__What to work on__: Copy every one of the following rows line for line, changing nothing.
— Begin —
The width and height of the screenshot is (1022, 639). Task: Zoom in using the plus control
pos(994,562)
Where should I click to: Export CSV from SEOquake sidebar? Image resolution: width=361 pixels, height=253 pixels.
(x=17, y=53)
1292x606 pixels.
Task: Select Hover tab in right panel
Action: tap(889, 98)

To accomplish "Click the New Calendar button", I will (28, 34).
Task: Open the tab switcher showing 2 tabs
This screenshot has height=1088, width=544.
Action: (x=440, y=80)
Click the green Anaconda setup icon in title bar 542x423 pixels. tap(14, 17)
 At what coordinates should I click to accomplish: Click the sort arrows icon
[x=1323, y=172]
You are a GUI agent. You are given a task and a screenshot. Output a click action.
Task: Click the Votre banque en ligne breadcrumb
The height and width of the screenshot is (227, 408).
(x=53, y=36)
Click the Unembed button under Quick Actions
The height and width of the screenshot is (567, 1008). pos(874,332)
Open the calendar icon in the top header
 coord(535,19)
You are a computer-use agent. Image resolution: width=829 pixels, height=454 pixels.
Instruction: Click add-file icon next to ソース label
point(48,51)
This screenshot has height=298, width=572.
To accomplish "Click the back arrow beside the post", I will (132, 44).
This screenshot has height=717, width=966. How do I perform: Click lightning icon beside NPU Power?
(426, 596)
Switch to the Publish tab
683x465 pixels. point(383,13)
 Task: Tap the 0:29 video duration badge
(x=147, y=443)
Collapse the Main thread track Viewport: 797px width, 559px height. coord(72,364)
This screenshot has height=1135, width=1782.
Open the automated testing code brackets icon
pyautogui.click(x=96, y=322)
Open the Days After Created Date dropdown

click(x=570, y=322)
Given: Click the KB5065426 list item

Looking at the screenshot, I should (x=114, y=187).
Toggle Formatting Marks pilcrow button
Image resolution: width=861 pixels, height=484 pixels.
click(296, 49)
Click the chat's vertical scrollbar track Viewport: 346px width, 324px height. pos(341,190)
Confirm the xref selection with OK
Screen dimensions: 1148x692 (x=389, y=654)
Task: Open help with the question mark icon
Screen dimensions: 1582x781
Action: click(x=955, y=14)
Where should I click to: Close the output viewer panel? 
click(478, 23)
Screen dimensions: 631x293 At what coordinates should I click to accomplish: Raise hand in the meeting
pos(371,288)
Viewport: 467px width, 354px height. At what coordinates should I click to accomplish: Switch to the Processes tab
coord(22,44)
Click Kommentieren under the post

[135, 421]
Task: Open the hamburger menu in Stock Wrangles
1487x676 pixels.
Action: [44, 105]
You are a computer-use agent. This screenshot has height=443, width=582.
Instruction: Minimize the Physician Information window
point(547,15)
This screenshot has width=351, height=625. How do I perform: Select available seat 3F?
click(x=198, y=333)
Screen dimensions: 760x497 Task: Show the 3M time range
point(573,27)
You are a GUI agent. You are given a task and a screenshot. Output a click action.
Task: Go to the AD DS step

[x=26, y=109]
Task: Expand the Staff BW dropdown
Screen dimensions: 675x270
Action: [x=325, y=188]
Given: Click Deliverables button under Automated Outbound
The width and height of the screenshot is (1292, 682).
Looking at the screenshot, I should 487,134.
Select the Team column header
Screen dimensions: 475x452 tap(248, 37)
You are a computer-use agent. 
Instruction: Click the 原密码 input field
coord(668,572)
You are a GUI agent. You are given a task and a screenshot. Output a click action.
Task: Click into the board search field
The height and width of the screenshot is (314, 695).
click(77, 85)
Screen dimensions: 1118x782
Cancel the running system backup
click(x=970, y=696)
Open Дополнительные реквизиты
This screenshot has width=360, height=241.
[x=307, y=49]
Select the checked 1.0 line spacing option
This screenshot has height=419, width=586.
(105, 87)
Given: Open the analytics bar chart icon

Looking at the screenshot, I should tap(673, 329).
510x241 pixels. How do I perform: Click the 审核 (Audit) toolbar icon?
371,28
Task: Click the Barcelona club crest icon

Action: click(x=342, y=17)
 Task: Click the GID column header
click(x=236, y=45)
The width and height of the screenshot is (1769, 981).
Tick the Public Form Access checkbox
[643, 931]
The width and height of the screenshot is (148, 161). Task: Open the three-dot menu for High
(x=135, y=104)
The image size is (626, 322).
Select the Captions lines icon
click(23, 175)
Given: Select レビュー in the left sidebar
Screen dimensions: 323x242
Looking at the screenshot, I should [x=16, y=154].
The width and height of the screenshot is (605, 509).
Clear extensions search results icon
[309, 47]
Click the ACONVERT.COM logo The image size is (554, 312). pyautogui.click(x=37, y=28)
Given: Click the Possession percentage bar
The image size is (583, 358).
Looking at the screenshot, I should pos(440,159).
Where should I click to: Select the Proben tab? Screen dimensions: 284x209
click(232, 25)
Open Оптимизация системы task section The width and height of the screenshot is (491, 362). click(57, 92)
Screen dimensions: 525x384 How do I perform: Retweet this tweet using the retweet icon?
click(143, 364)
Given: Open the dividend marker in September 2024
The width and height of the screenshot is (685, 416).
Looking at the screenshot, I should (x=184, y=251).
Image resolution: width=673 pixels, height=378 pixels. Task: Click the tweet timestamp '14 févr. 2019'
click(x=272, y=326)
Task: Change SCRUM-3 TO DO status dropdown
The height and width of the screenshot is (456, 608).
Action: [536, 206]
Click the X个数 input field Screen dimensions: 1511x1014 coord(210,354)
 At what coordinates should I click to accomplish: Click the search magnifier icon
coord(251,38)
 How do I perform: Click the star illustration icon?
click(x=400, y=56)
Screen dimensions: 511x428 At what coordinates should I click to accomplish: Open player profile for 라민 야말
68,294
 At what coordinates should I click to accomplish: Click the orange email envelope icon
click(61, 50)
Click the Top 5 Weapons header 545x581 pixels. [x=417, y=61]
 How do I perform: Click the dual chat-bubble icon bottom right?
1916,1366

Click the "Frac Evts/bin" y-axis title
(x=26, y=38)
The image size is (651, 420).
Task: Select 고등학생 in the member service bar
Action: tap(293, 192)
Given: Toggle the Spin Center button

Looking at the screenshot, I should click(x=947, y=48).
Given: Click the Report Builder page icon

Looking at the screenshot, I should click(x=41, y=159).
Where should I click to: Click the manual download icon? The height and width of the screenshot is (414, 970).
— End —
__Correct response__:
The width and height of the screenshot is (1022, 639). Task: Zoom in using the plus control
pos(994,562)
Where should I click to: Export CSV from SEOquake sidebar? Image resolution: width=361 pixels, height=253 pixels.
(x=17, y=53)
1292x606 pixels.
Task: Select Hover tab in right panel
Action: tap(889, 98)

To accomplish "Click the New Calendar button", I will (28, 34).
Task: Open the tab switcher showing 2 tabs
This screenshot has height=1088, width=544.
Action: (x=440, y=80)
Click the green Anaconda setup icon in title bar 542x423 pixels. tap(14, 17)
 At what coordinates should I click to accomplish: Click the sort arrows icon
[x=1323, y=172]
You are a GUI agent. You are given a task and a screenshot. Output a click action.
Task: Click the Votre banque en ligne breadcrumb
The height and width of the screenshot is (227, 408).
(x=53, y=36)
Click the Unembed button under Quick Actions
The height and width of the screenshot is (567, 1008). pos(874,332)
Open the calendar icon in the top header
 coord(535,19)
You are a computer-use agent. Image resolution: width=829 pixels, height=454 pixels.
Instruction: Click add-file icon next to ソース label
point(48,51)
This screenshot has height=298, width=572.
To accomplish "Click the back arrow beside the post", I will (132, 44).
This screenshot has height=717, width=966. How do I perform: Click lightning icon beside NPU Power?
(426, 596)
Switch to the Publish tab
683x465 pixels. point(383,13)
 Task: Tap the 0:29 video duration badge
(x=147, y=443)
Collapse the Main thread track Viewport: 797px width, 559px height. coord(72,364)
This screenshot has height=1135, width=1782.
Open the automated testing code brackets icon
pyautogui.click(x=96, y=322)
Open the Days After Created Date dropdown

click(x=570, y=322)
Given: Click the KB5065426 list item

Looking at the screenshot, I should (x=114, y=187).
Toggle Formatting Marks pilcrow button
Image resolution: width=861 pixels, height=484 pixels.
click(296, 49)
Click the chat's vertical scrollbar track Viewport: 346px width, 324px height. pos(341,190)
Confirm the xref selection with OK
Screen dimensions: 1148x692 (x=389, y=654)
Task: Open help with the question mark icon
Screen dimensions: 1582x781
Action: click(x=955, y=14)
Where should I click to: Close the output viewer panel? 
click(478, 23)
Screen dimensions: 631x293 At what coordinates should I click to accomplish: Raise hand in the meeting
pos(371,288)
Viewport: 467px width, 354px height. At what coordinates should I click to accomplish: Switch to the Processes tab
coord(22,44)
Click Kommentieren under the post

[135, 421]
Task: Open the hamburger menu in Stock Wrangles
1487x676 pixels.
Action: [44, 105]
You are a computer-use agent. This screenshot has height=443, width=582.
Instruction: Minimize the Physician Information window
point(547,15)
This screenshot has width=351, height=625. How do I perform: Select available seat 3F?
click(x=198, y=333)
Screen dimensions: 760x497 Task: Show the 3M time range
point(573,27)
You are a GUI agent. You are given a task and a screenshot. Output a click action.
Task: Go to the AD DS step

[x=26, y=109]
Task: Expand the Staff BW dropdown
Screen dimensions: 675x270
Action: [x=325, y=188]
Given: Click Deliverables button under Automated Outbound
The width and height of the screenshot is (1292, 682).
Looking at the screenshot, I should 487,134.
Select the Team column header
Screen dimensions: 475x452 tap(248, 37)
You are a computer-use agent. 
Instruction: Click the 原密码 input field
coord(668,572)
You are a GUI agent. You are given a task and a screenshot. Output a click action.
Task: Click into the board search field
The height and width of the screenshot is (314, 695).
click(77, 85)
Screen dimensions: 1118x782
Cancel the running system backup
click(x=970, y=696)
Open Дополнительные реквизиты
This screenshot has width=360, height=241.
[x=307, y=49]
Select the checked 1.0 line spacing option
This screenshot has height=419, width=586.
(105, 87)
Given: Open the analytics bar chart icon

Looking at the screenshot, I should tap(673, 329).
510x241 pixels. How do I perform: Click the 审核 (Audit) toolbar icon?
371,28
Task: Click the Barcelona club crest icon

Action: click(x=342, y=17)
 Task: Click the GID column header
click(x=236, y=45)
The width and height of the screenshot is (1769, 981).
Tick the Public Form Access checkbox
[643, 931]
The width and height of the screenshot is (148, 161). Task: Open the three-dot menu for High
(x=135, y=104)
The image size is (626, 322).
Select the Captions lines icon
click(23, 175)
Given: Select レビュー in the left sidebar
Screen dimensions: 323x242
Looking at the screenshot, I should [x=16, y=154].
The width and height of the screenshot is (605, 509).
Clear extensions search results icon
[309, 47]
Click the ACONVERT.COM logo The image size is (554, 312). pyautogui.click(x=37, y=28)
Given: Click the Possession percentage bar
The image size is (583, 358).
Looking at the screenshot, I should pos(440,159).
Where should I click to: Select the Proben tab? Screen dimensions: 284x209
click(232, 25)
Open Оптимизация системы task section The width and height of the screenshot is (491, 362). click(57, 92)
Screen dimensions: 525x384 How do I perform: Retweet this tweet using the retweet icon?
click(143, 364)
Given: Open the dividend marker in September 2024
The width and height of the screenshot is (685, 416).
Looking at the screenshot, I should (x=184, y=251).
Image resolution: width=673 pixels, height=378 pixels. Task: Click the tweet timestamp '14 févr. 2019'
click(x=272, y=326)
Task: Change SCRUM-3 TO DO status dropdown
The height and width of the screenshot is (456, 608).
Action: [536, 206]
Click the X个数 input field Screen dimensions: 1511x1014 coord(210,354)
 At what coordinates should I click to accomplish: Click the search magnifier icon
coord(251,38)
 How do I perform: Click the star illustration icon?
click(x=400, y=56)
Screen dimensions: 511x428 At what coordinates should I click to accomplish: Open player profile for 라민 야말
68,294
 At what coordinates should I click to accomplish: Click the orange email envelope icon
click(61, 50)
Click the Top 5 Weapons header 545x581 pixels. [x=417, y=61]
 How do I perform: Click the dual chat-bubble icon bottom right?
1916,1366

Click the "Frac Evts/bin" y-axis title
(x=26, y=38)
The image size is (651, 420).
Task: Select 고등학생 in the member service bar
Action: tap(293, 192)
Given: Toggle the Spin Center button

Looking at the screenshot, I should click(x=947, y=48).
Given: Click the Report Builder page icon

Looking at the screenshot, I should click(x=41, y=159).
Where should I click to: Click the manual download icon? The height and width of the screenshot is (414, 970).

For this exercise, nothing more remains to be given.